The popular Iranian prayer and planning app BadeSaba Calendar, which has over 5 million downloads on Google Play, has become the epicenter of a large-scale cyber operation. On Saturday morning, at exactly 9:52 a.m. Tehran time, users instead of the usual religious notifications received calls for the overthrow of the government. This began at the very moment when reports of US and Israeli strikes on Iranian territory appeared, writes Cyber Press.
The content of the announcements was aimed at demoralizing the army. The texts stated that aid had already arrived and called on servicemen to lay down their arms in exchange for amnesty.
Cybersecurity experts say the push notification hack was carefully planned in advance. The attackers likely gained access to the app's backend by compromising the supply chain or stealing administrator credentials.
According to estimates, the preparation for such an operation could have lasted several weeks, and the activation took place synchronously with physical attacks on Iranian facilities.

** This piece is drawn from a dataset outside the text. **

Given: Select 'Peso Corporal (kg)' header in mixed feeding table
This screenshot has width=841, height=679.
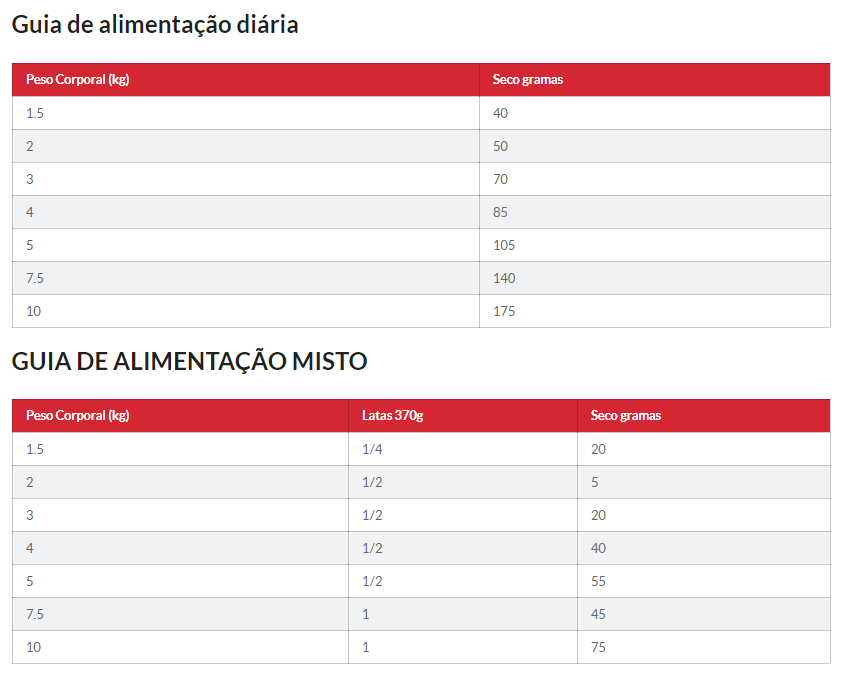Looking at the screenshot, I should (x=77, y=415).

What was unique about this attack was that it was not accompanied by the distribution of malware. It was an information and psychological operation aimed directly at citizens' devices. The settings of the Android notification system allowed these messages to bypass even the “Do Not Disturb” mode, which made the attack even more noticeable and aggressive.
This didn't end there.
The impact of the cyber incident was not limited to the mobile app. Data from monitoring services such as NetBlocks recorded a critical drop in internet connectivity in Iran to 4 percent of normal. National data centers lost access to the global network, which led to the shutdown of mobile internet, broadband networks and blocking bypass services.
State media outlets, including IRNA and ISNA, have also been attacked – their pages have been hacked or subjected to DDoS attacks, resulting in anti-government slogans appearing on them for a short time.
Who is behind the cyberattack?
Experts emphasize that such high precision and synchronism of actions indicates the participation of state structures in the operation. Although no one has claimed responsibility yet, it is obvious that the United States or Israel are behind this.